╭─ Excerpted passage
Now the partisans of the
dispossessed minister (Fouché) came to add themselves to this
number, and his successor was often the target of many a calumnious
imputation. Yet of all the rigorous decrees that marked these times,
none were quoted as being born from the Duke of Rovigo’s will, and
several people, including some of the former privileged class, who
had seriously compromised themselves with their imprudences, could
thank him for his services to them. However actively he watched over
Paris, along with the police prefect Pasquier, none of the many
agents of these police forces managed to catch on General Mallet’s
bold conspiracy. The plotters
had not broken their secret, and there was not a single informer
among them, which is quite unique in France. At seven in the morning,
the Duke of Rovigo was arrested in his bed by Generals Lahorie and
Guidal and taken to the prison of La Force, where he only spent a few
hours. The plot failed and its heads were shot. In 1814, the Duke of
Rovigo was part of the Council of Regency. After the Emperor’s
abdication, he lived in
retirement until this prince came back from Elba. Napoleon then made
him a Peer of France and the first inspector of the gendarmerie.
╰─
> Exercise set:
1. In the passage on the Duke of Rovigo, which two generals arrested him in his bed?
2. Translate this sentence from the passage on the Duke of Rovigo into French: "The plot failed and its heads were shot."
╭─ Data lines
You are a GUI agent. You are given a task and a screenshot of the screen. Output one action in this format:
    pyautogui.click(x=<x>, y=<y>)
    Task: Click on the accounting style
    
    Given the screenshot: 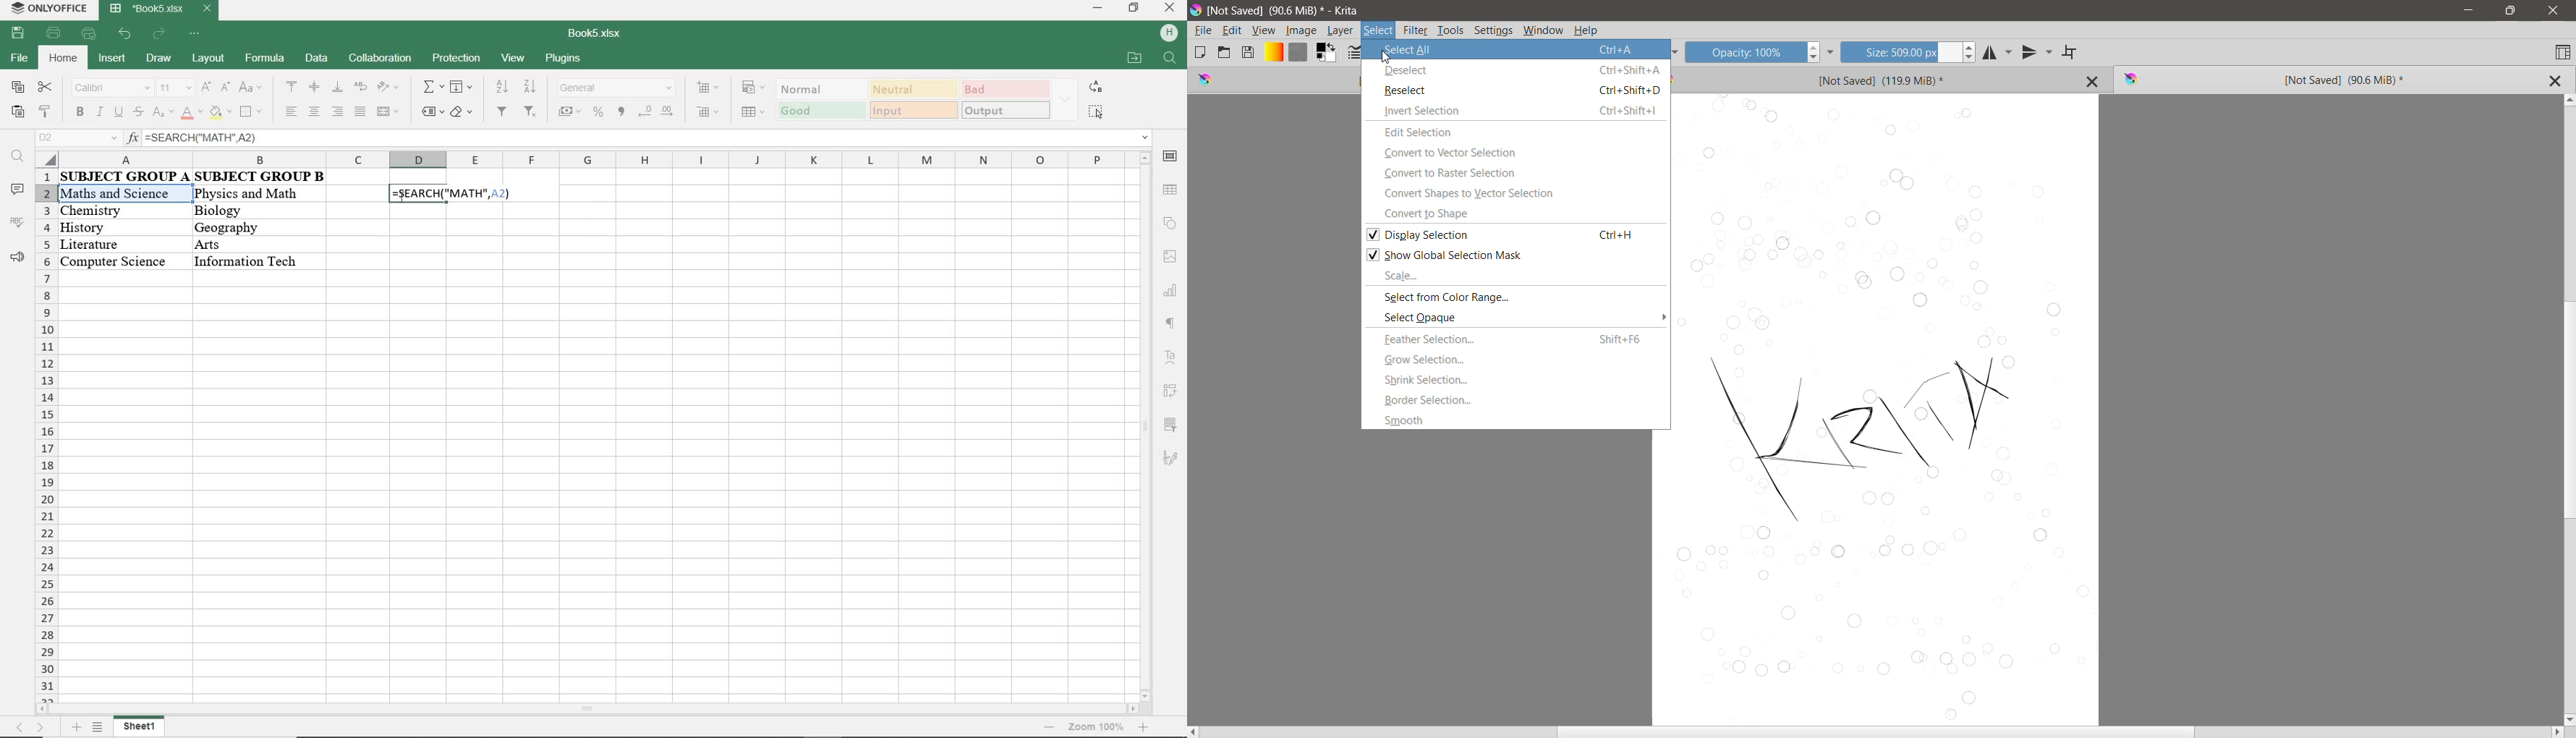 What is the action you would take?
    pyautogui.click(x=570, y=113)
╰─
> Task-by-task solutions:
1. Generals Lahorie and Guidal

2. Le complot échoua et ses chefs furent fusillés.